Alors que le pass sanitaire doit entrer en vigueur, et que le gouvernement tente par-là de faire oublier ses propres responsabilités dans la crise, il s’agit d’imposer par nos mobilisations une stratégie sanitaire par en bas, c’est-à-dire contrôler par les personnels soignants et la population, afin d’en finir avec l’épidémie pour de bon. Une telle stratégie doit avoir pour objectif pour tâche de mener une campagne de vaccination massive à commencer par les plus fragiles, fondée sur la pédagogie et non sur la répression, y compris en informant les secteurs les plus isolés et les plus précaires, tout en cherchant à briser les chaînes de contamination en se donnant les moyens de réellement tester, tracer et isoler.
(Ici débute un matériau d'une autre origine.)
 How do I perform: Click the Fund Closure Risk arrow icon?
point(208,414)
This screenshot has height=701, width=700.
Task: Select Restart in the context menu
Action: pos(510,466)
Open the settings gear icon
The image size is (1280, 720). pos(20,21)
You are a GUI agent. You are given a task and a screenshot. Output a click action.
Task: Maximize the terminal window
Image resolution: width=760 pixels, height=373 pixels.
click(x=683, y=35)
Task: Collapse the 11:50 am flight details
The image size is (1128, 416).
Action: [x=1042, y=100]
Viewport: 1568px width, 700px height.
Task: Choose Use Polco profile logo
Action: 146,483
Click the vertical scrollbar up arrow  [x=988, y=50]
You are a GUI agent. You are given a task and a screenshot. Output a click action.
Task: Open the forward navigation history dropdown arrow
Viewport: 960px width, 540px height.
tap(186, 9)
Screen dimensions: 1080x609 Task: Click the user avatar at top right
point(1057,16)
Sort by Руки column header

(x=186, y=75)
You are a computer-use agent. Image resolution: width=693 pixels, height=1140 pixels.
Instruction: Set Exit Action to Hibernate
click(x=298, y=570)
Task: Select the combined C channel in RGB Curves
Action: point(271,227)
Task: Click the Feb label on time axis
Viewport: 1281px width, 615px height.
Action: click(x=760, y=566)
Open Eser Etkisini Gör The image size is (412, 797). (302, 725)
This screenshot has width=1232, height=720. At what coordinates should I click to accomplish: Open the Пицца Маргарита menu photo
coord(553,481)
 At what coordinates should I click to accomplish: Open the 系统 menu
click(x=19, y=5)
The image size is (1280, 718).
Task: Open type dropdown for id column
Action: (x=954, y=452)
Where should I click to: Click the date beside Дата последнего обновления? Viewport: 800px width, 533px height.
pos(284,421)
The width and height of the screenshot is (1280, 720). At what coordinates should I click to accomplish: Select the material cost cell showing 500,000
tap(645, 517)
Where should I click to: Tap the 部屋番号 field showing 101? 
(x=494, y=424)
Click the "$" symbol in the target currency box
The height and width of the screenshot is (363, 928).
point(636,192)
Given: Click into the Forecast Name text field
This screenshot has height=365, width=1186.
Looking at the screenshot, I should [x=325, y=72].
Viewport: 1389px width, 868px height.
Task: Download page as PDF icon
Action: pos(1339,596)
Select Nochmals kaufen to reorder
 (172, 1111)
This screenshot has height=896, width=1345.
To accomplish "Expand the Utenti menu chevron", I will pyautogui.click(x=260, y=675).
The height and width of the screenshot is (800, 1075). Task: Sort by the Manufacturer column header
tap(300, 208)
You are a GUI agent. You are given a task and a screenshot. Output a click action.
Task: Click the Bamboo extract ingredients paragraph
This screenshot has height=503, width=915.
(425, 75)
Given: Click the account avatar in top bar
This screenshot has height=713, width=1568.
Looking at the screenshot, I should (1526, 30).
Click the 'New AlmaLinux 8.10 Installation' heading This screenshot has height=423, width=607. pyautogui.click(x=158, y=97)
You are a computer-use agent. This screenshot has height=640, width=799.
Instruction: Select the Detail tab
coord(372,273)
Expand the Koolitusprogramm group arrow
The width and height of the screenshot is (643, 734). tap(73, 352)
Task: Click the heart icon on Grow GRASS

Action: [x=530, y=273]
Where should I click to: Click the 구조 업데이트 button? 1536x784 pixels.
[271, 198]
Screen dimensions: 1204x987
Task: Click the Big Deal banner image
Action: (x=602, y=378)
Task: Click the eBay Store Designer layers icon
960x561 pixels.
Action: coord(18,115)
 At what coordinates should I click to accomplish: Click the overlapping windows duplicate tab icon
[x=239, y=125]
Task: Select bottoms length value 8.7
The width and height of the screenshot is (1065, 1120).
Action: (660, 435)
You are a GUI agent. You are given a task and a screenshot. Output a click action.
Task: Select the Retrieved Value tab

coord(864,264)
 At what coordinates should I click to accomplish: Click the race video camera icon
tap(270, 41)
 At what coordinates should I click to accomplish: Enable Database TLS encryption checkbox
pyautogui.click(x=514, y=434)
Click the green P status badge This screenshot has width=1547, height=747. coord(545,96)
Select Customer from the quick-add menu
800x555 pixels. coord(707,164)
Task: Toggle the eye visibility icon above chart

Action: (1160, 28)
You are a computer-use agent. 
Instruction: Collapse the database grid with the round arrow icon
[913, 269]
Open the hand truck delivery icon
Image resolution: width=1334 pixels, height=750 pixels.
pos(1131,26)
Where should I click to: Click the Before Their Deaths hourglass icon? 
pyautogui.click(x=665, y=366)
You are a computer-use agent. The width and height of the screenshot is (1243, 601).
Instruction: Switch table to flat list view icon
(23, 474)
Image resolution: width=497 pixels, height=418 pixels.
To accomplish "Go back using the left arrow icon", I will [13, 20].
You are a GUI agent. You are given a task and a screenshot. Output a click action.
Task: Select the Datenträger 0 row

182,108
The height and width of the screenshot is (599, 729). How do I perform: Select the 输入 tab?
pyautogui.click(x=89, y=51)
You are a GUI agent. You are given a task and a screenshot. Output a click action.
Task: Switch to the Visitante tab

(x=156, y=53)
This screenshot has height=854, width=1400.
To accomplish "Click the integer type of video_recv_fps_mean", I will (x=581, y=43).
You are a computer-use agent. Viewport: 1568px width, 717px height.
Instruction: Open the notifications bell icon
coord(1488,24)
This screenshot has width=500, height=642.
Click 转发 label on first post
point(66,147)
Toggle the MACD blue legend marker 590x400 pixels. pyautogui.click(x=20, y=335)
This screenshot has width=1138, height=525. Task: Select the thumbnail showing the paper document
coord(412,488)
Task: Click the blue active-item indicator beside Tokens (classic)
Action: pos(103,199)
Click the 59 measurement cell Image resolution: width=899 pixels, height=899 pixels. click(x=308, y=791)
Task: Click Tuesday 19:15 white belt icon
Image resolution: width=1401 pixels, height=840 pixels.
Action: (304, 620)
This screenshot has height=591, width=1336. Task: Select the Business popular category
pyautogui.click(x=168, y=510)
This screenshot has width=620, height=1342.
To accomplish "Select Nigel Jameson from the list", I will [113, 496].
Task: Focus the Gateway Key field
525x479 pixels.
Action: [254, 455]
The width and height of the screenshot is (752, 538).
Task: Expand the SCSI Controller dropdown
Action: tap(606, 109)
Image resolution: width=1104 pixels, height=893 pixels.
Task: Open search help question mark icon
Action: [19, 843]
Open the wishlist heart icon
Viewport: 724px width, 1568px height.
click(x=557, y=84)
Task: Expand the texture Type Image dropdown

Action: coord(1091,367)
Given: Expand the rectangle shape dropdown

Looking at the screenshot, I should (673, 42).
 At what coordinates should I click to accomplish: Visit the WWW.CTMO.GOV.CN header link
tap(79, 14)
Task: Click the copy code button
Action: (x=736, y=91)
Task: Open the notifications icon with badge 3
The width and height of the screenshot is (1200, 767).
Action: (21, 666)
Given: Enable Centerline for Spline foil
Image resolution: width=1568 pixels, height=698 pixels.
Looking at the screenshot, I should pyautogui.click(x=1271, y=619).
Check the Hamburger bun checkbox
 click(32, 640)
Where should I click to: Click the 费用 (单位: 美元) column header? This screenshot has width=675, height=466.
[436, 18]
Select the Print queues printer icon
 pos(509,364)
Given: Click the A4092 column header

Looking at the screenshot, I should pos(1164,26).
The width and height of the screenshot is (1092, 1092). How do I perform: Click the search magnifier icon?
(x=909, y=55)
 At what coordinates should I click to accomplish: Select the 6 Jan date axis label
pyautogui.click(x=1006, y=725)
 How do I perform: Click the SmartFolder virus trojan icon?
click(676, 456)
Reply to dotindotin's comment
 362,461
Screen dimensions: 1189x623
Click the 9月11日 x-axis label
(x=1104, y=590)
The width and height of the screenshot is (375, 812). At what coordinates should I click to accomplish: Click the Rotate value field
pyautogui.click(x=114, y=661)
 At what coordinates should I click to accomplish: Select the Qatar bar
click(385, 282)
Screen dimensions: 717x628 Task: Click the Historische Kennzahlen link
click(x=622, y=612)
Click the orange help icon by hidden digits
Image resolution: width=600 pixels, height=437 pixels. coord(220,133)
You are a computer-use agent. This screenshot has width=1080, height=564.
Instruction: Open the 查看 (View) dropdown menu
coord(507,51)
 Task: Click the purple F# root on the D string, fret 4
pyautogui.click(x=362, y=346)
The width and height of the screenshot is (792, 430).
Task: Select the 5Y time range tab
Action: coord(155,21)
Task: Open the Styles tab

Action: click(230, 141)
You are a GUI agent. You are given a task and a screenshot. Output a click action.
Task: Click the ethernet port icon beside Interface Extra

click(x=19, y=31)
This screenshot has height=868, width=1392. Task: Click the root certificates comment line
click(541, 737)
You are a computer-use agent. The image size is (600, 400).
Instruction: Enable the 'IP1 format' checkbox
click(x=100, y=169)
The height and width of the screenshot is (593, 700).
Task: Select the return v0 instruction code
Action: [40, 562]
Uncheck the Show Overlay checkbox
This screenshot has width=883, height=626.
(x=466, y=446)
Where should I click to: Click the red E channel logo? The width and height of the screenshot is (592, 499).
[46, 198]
Enfin, afin de vaincre une pandémie mondiale, une telle stratégie ne peut se cantonner au territoire national et doit imposer la levée des brevets sur les vaccins qui empêche les peuples sous domination d’accéder à la vaccination comme en Tunisie ou en Inde. Une situation qui favorise l’émergence de nouveaux variants et les drames dans des pays aux systèmes de santé déjà fragiles.